Best Time to Travel/Climate

For most people the dry (winter) season is most attractive (i.e. April/May to October/November). The chance of rain is slim, daytime temperatures are generally pleasant (in the 20s Celsius) and the low vegetation and limited availability of water mean that game viewing is at its best. However, some of the best birdwatching can be had from November to April and the orchids of Nyika are best seen from December to March/April. Malawi's temperatures are moderated by altitude. In the hottest month (usually November) maximum temperatures will be around 30°C. In the coldest month (probably July) maximum temperatures will be in the low 20’s. On the uplands (e.g. Zomba, Nyika and Viphya) it can be quite cold at night. The hottest area, all year, is that at the lowest altitude - the Lower Shire Valley. Rainfall is extremely rare in the dry season and even in the so-called wet season, the rains are usually short-lived storms, as is typical of the tropics, and at no time does the climate seriously inhibit the traveller. Around the country, rainfall varies, with the highlands causing the highest figures.

Health & Safety

Immunisation against polio, tetanus, typhoid and hepatitis A is recommended. Yellow fever immunisation may be required only by visitors entering from a yellow fever zone. There is a risk of malaria and prophylactics should be taken. Seek up to date advice from your doctor. There is a risk of contracting bilharzia if bathing in some parts of Lake Malawi but the risk is negligible near the main beach hotels. The infection is relatively easily treated once diagnosed. Malawi is a high risk area for AIDS.

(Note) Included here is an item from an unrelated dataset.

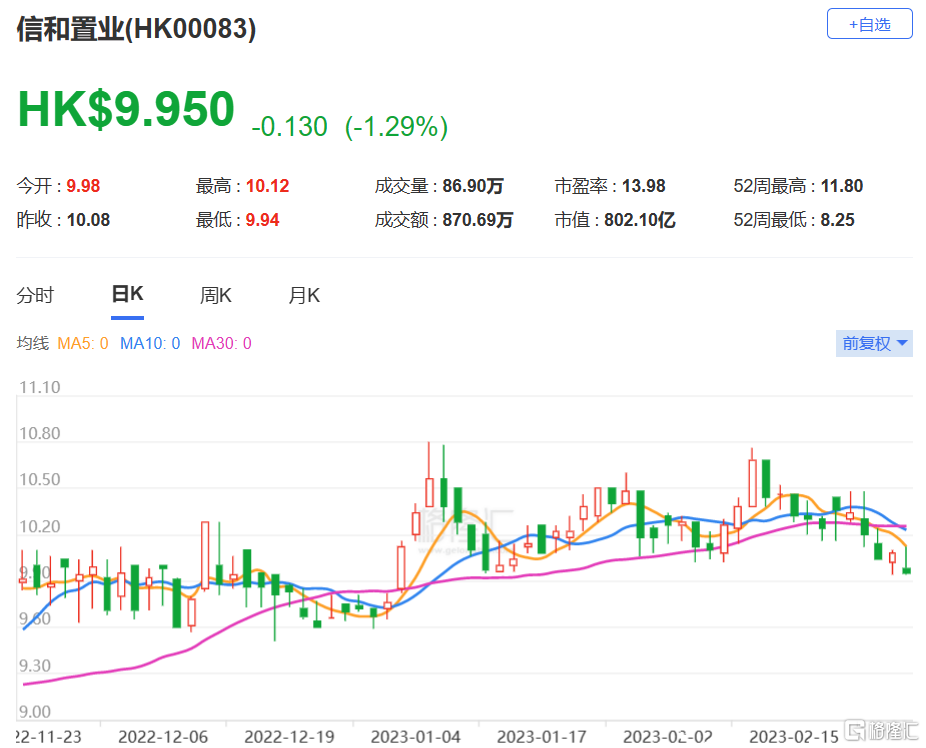Show the 月K monthly chart tab
The height and width of the screenshot is (748, 926).
pos(304,295)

Malawi is considered a safe country for tourists and Malawians are rightfully known for their friendliness. However, the usual precautions should be taken as would be advised for tourists anywhere.

Food & Drink

Excellent fish dishes are widely available but especially near Lake Malawi. Most hotels and safari camps serve "western" dishes with, perhaps, game and occasionally local foods such as maize meal porridge. Soft drinks are available everywhere. Beers (Carlsberg is the most common), spirits such as Malawi gin and South African wines are reasonably priced and commonly available. For drinking, bottled water should be used in preference to tap water.

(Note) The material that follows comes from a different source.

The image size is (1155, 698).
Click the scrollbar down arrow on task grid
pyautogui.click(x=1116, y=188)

Dress is generally informal. Swimwear and very skimpy clothing should be confined to the beach resorts. For safaris, "natural " colours should be worn in preference to light/bright colours. In the uplands, especially in the winter (April-September), it can be cold in the evening and sweaters may be needed. It can be very cold on morning or night safari drives.

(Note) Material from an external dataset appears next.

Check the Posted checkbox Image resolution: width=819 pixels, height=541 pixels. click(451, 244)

Malawi’s unit of currency is the kwacha (abbreviated to MK internationally; K locally). The kwacha divides into 100 tambala. Practically speaking, only the kwacha is used. Banks in the towns are open weekdays from 0800 to 1300. Mobile banks operate along the lakeshore and in more remote areas (check days/times locally). Travellers Cheques or foreign (hard) currency notes are widely accepted. Avoid black market currency traders. There is no limit to the amount of foreign currency imported but it must be declared and accounted for on departure. Only MK3000 of local currency may be exported. There are 24-hour ATMs in Lilongwe, Blantyre and Mzuzu. Only local currency is dispensed and that is limited to approximately the equivalent (depending on exchange rates) of GB£85, Euro110; US$140 in any period of twenty-four hours.